• _Work instruction_: Transcribe the whole listing exactly.

• _Given entries_:
-.-.-
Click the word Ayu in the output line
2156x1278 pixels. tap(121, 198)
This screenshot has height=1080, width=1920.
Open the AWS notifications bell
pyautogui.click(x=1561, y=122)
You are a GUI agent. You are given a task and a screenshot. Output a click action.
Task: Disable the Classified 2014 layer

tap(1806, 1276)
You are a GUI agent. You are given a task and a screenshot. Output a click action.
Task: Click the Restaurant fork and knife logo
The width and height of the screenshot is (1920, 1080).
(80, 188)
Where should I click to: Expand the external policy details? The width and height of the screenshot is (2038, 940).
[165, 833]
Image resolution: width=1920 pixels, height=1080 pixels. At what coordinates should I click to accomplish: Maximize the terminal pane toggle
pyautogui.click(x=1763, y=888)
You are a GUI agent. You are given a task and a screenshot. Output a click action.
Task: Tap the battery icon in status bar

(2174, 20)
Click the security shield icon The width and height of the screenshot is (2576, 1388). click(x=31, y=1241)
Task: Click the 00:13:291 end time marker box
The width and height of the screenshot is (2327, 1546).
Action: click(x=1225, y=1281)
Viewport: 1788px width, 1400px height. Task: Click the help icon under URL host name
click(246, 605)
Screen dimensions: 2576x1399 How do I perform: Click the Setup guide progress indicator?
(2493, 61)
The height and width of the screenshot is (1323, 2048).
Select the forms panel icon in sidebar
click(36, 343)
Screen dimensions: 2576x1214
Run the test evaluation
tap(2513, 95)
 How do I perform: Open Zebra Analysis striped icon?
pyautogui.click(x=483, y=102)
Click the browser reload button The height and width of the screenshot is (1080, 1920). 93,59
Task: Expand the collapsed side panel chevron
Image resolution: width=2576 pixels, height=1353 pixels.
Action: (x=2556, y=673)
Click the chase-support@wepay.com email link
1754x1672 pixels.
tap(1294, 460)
-.-.-
• _Solution to this problem_:
Click the word Ayu in the output line
2156x1278 pixels. tap(121, 198)
This screenshot has height=1080, width=1920.
Open the AWS notifications bell
pyautogui.click(x=1561, y=122)
You are a GUI agent. You are given a task and a screenshot. Output a click action.
Task: Disable the Classified 2014 layer

tap(1806, 1276)
You are a GUI agent. You are given a task and a screenshot. Output a click action.
Task: Click the Restaurant fork and knife logo
The width and height of the screenshot is (1920, 1080).
(80, 188)
Where should I click to: Expand the external policy details? The width and height of the screenshot is (2038, 940).
[165, 833]
Image resolution: width=1920 pixels, height=1080 pixels. At what coordinates should I click to accomplish: Maximize the terminal pane toggle
pyautogui.click(x=1763, y=888)
You are a GUI agent. You are given a task and a screenshot. Output a click action.
Task: Tap the battery icon in status bar

(2174, 20)
Click the security shield icon The width and height of the screenshot is (2576, 1388). click(x=31, y=1241)
Task: Click the 00:13:291 end time marker box
The width and height of the screenshot is (2327, 1546).
Action: click(x=1225, y=1281)
Viewport: 1788px width, 1400px height. Task: Click the help icon under URL host name
click(246, 605)
Screen dimensions: 2576x1399 How do I perform: Click the Setup guide progress indicator?
(2493, 61)
The height and width of the screenshot is (1323, 2048).
Select the forms panel icon in sidebar
click(36, 343)
Screen dimensions: 2576x1214
Run the test evaluation
tap(2513, 95)
 How do I perform: Open Zebra Analysis striped icon?
pyautogui.click(x=483, y=102)
Click the browser reload button The height and width of the screenshot is (1080, 1920). 93,59
Task: Expand the collapsed side panel chevron
Image resolution: width=2576 pixels, height=1353 pixels.
Action: (x=2556, y=673)
Click the chase-support@wepay.com email link
1754x1672 pixels.
tap(1294, 460)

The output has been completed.